**PROBLEM REQUIREMENTS**
On the basis of the records below, report how many lines contain the word "computer". Nothing else should be given.

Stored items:
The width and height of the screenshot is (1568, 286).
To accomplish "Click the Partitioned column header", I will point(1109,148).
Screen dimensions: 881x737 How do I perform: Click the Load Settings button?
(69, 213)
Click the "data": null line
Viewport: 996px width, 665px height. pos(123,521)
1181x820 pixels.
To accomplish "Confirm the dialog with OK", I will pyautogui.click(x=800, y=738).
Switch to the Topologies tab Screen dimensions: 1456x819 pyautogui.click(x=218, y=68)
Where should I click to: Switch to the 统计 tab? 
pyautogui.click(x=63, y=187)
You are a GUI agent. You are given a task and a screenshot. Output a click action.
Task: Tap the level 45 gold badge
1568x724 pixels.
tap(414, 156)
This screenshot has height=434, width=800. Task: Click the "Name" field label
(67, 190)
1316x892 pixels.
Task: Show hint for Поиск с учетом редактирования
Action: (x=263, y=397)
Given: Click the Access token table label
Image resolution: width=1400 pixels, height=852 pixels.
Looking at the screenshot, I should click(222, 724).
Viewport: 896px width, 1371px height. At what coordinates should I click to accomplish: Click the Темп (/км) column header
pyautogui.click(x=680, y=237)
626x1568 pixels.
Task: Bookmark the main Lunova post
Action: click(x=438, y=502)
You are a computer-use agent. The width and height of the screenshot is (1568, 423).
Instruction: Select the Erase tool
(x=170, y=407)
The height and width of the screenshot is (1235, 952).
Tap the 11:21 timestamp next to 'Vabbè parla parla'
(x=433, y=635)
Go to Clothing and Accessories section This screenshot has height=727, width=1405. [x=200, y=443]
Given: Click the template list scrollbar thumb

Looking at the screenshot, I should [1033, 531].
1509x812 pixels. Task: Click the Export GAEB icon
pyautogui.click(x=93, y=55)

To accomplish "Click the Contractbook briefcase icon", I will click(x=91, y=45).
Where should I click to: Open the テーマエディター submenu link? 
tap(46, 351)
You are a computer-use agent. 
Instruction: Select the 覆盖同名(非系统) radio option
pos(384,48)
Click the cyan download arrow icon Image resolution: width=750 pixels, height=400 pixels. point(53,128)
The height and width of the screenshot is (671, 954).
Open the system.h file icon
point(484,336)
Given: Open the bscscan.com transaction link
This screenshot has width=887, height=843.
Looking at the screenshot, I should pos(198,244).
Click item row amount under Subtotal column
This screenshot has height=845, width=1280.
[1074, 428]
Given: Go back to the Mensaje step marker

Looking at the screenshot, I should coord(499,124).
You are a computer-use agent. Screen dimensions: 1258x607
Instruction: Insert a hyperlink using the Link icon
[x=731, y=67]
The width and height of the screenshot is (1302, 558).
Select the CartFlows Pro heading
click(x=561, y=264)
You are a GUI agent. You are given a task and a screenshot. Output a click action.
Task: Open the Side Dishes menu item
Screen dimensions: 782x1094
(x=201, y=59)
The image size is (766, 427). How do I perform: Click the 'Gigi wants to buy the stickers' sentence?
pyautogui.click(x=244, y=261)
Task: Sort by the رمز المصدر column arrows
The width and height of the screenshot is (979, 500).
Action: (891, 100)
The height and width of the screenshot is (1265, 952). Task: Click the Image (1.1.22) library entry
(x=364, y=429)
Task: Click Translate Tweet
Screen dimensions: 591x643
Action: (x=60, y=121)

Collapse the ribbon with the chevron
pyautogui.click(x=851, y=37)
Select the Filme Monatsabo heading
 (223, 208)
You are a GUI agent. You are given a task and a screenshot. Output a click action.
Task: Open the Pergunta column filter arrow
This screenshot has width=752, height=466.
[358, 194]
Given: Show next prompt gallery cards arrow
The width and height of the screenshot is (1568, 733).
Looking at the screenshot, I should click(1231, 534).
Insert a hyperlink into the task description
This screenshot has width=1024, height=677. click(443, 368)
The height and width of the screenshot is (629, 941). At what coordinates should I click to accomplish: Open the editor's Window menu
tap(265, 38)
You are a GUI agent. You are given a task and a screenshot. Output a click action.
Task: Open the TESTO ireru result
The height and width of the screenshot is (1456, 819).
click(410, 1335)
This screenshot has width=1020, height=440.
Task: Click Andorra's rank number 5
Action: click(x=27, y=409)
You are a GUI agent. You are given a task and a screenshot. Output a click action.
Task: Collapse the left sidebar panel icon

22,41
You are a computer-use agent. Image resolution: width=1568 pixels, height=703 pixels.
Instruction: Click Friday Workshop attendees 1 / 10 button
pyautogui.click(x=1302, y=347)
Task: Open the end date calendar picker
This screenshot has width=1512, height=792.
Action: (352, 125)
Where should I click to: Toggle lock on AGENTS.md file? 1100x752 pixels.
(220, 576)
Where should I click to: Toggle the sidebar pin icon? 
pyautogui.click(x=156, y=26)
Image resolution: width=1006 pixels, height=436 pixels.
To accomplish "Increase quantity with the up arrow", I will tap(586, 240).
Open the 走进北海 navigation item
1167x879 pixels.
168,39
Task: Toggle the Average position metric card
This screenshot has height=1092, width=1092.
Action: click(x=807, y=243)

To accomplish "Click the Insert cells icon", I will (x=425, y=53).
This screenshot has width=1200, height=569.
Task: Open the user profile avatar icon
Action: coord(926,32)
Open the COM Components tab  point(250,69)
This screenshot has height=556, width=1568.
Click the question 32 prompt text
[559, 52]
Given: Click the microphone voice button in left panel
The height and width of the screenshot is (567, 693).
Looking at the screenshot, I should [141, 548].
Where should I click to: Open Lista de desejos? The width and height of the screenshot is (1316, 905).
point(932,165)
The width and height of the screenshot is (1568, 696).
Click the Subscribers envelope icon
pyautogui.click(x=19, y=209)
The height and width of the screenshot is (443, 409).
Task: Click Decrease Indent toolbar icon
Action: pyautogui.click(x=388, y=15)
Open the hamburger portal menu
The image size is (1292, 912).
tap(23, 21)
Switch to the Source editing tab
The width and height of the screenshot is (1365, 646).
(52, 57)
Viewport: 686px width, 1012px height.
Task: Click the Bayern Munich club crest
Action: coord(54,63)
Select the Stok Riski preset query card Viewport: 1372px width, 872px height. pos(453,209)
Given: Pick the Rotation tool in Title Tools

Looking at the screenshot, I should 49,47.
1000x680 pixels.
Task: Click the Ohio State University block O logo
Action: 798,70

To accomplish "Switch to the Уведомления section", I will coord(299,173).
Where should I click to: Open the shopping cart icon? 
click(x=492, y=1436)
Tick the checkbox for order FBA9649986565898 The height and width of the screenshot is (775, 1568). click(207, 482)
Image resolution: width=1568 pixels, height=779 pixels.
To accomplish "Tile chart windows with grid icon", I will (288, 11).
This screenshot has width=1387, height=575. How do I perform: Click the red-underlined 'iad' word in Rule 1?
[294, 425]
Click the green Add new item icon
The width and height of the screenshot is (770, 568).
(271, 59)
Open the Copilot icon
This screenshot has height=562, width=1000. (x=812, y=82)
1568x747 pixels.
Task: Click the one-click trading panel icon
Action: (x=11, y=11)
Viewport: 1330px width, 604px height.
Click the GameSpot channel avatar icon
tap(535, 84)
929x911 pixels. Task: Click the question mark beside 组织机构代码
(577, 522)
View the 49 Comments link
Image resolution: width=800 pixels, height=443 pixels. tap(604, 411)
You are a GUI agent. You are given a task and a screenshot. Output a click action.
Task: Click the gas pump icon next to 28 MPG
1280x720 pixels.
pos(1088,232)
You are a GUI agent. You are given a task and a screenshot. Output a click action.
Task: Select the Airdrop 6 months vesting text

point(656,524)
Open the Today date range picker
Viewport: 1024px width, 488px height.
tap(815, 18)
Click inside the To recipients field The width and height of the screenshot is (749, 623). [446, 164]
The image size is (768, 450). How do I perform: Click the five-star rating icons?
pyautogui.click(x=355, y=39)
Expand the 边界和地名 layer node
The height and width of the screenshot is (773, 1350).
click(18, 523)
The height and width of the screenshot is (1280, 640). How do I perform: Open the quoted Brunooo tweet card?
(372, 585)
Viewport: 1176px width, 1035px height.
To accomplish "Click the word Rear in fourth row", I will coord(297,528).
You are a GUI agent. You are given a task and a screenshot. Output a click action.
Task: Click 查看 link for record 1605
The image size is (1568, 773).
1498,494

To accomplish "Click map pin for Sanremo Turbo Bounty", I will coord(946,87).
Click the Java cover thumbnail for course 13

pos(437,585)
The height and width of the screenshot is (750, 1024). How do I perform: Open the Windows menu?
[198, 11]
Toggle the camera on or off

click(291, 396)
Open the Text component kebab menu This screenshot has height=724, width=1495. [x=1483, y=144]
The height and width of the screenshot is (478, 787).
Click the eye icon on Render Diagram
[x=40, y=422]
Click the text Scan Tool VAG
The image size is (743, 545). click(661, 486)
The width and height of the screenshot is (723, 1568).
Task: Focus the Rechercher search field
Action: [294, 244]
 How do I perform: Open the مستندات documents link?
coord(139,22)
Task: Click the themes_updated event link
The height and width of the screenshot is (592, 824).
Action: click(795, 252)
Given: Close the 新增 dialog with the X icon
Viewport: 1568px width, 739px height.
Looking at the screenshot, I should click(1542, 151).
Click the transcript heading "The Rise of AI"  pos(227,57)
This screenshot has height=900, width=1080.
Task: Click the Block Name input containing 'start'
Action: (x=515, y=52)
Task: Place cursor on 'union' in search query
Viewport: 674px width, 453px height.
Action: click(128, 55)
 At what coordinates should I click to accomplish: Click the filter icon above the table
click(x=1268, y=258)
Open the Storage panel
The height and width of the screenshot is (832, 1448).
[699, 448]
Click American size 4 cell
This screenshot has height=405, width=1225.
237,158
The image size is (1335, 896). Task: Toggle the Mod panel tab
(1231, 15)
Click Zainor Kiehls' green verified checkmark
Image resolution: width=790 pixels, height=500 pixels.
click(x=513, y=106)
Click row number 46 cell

**RESULT FOR THIS TASK**
4